The Financial Markets Authority has found the conduct and culture of New Zealand's banks to be 'patchy'.
The FMA and the Reserve Bank are currently reviewing New Zealand banks' behaviour against the backdrop of the inquiry into the Australian banking sector which revealed unethical and illegal behaviour.
The regulators have made spot visits, spoken to frontline retail staff and visited small banks in regions, in addition to the written material it asked the main banks to provide.
FMA chief executive Rob Everett said it's found what it expected.
"The extent and understanding of financial services firms as to what's required and how to achieve it, in terms of how to treat your customers well and how to set yourselves up to do that, I'm going to politely describe it as patchy."
It will report its initial findings from the review in October.

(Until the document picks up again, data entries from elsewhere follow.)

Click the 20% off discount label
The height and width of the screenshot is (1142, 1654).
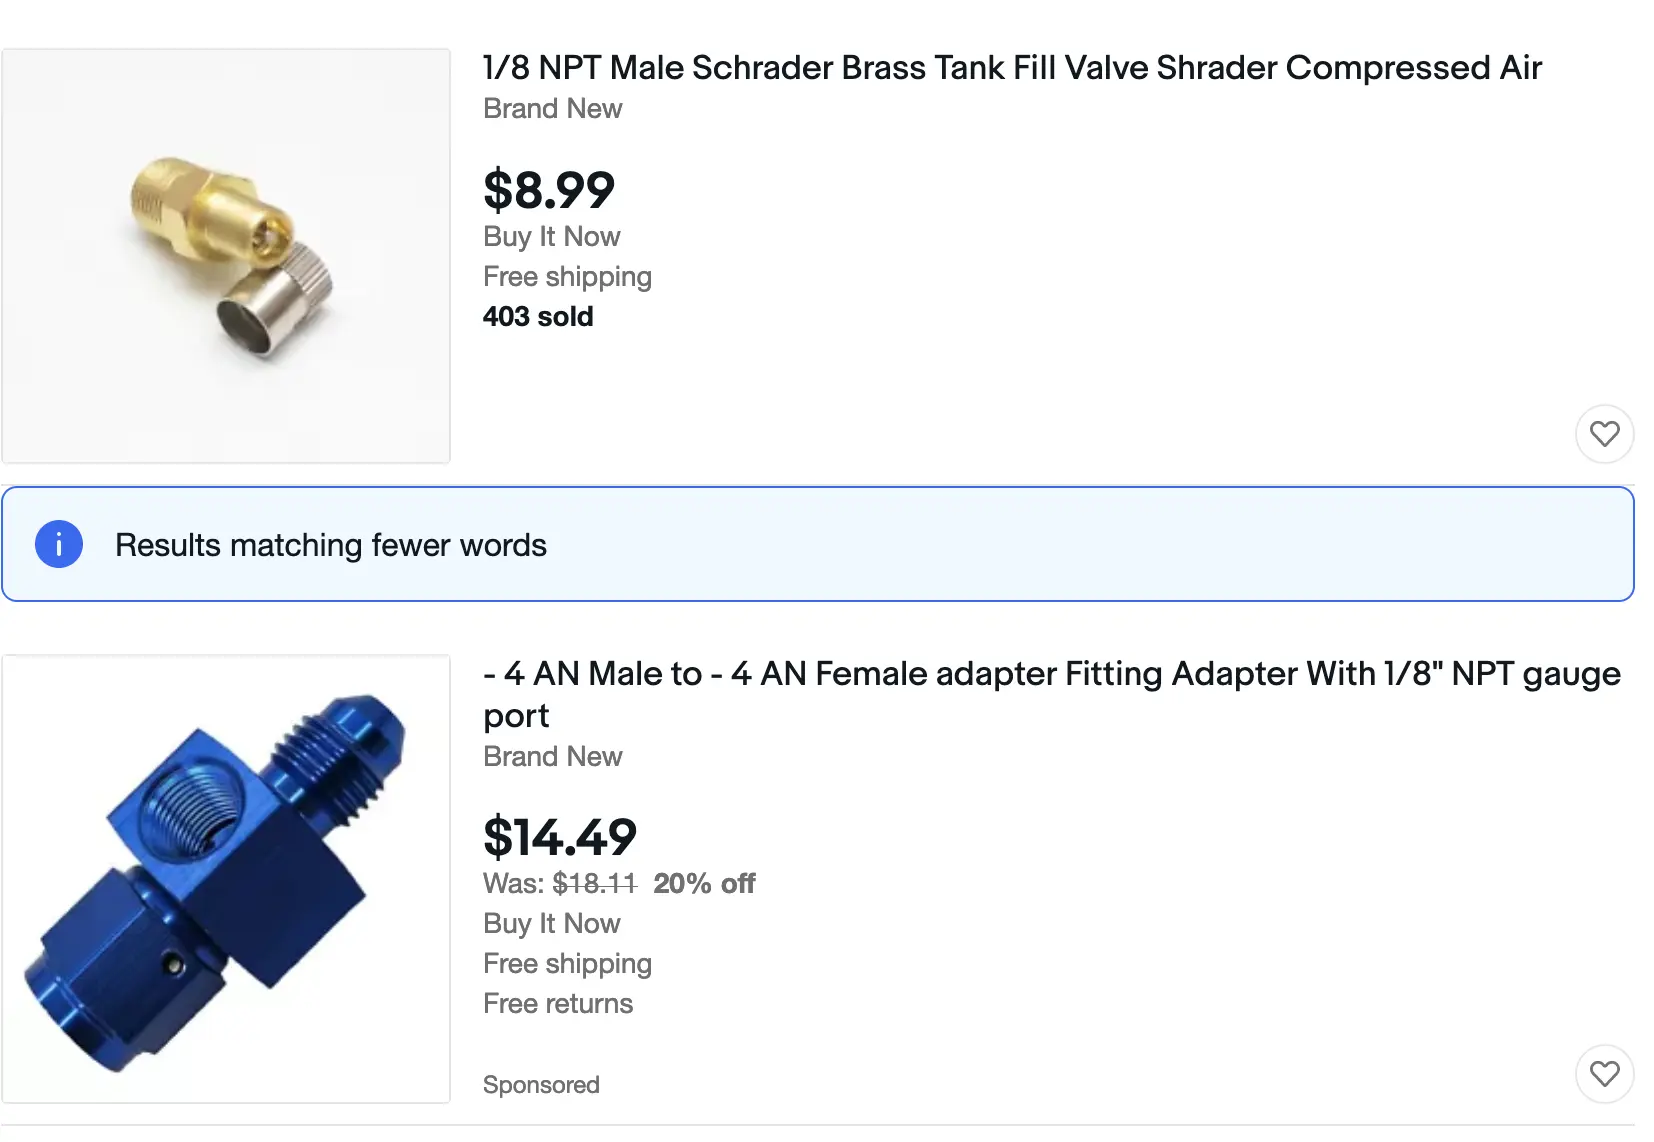(704, 883)
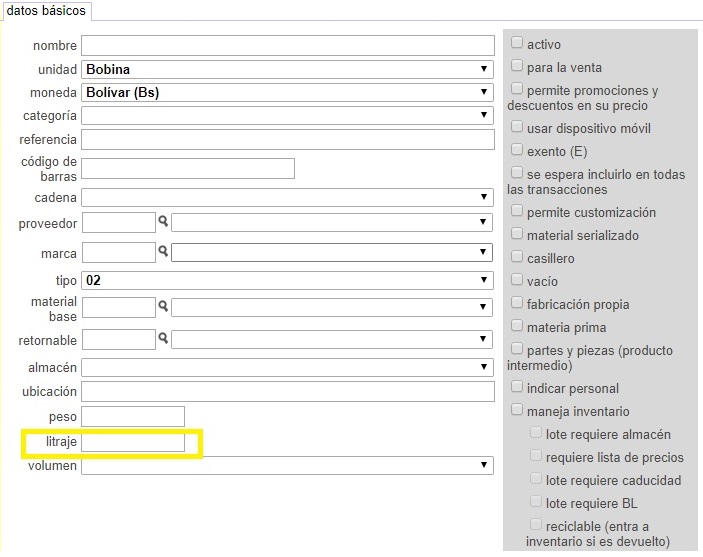Check the para la venta option

517,65
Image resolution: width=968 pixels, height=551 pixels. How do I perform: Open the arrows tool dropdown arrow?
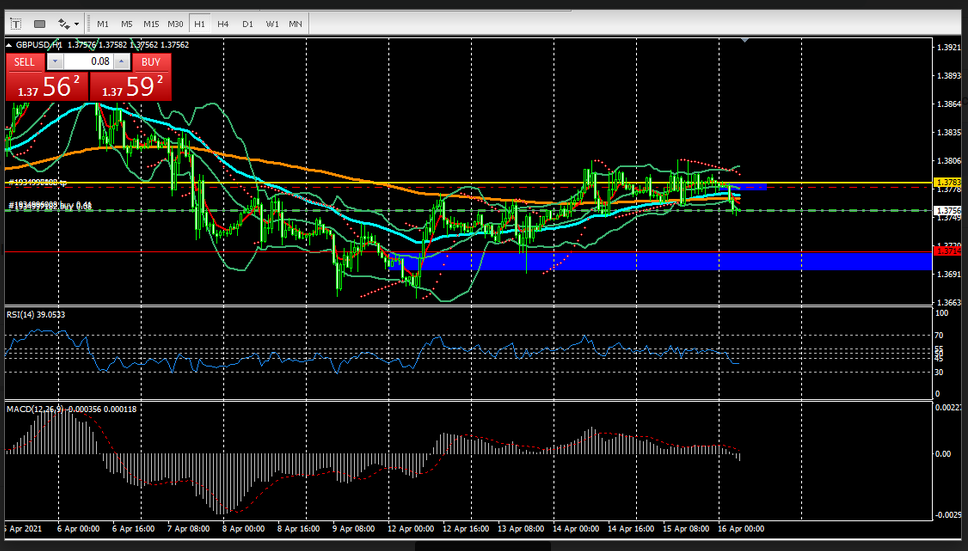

Mr Everett said he was "sceptical" and concerned about the "very low" number of complaints it received, and the lack of avenues for whistleblowers may be a factor.
"That may reflect a cultural willingness to put up with bad stuff without complaining about it."
Mr Everett said the review had increased collaboration between regulators, although they were still working through the various responsibilities.
"There's quite a lot of players in this space and it can sometimes be really hard to work out where [a case] sits," Mr Everett said.
"We have to make sure that with the Commerce Commission and Serious Fraud Office, a whole bunch of agencies, that we don't just let things slip because we've handed it onto someone else."
The FMA has released its annual corporate plan, detailing what its work priorities will be for the coming year.
It said it planned to investigate more market abuse, non-disclosure, anti-money laundering conduct and scams.
Mr Everett said the FMA would become more "muscular" and exercise other enforcement powers it has rather than prosecution, because court proceedings were timely and resource-heavy.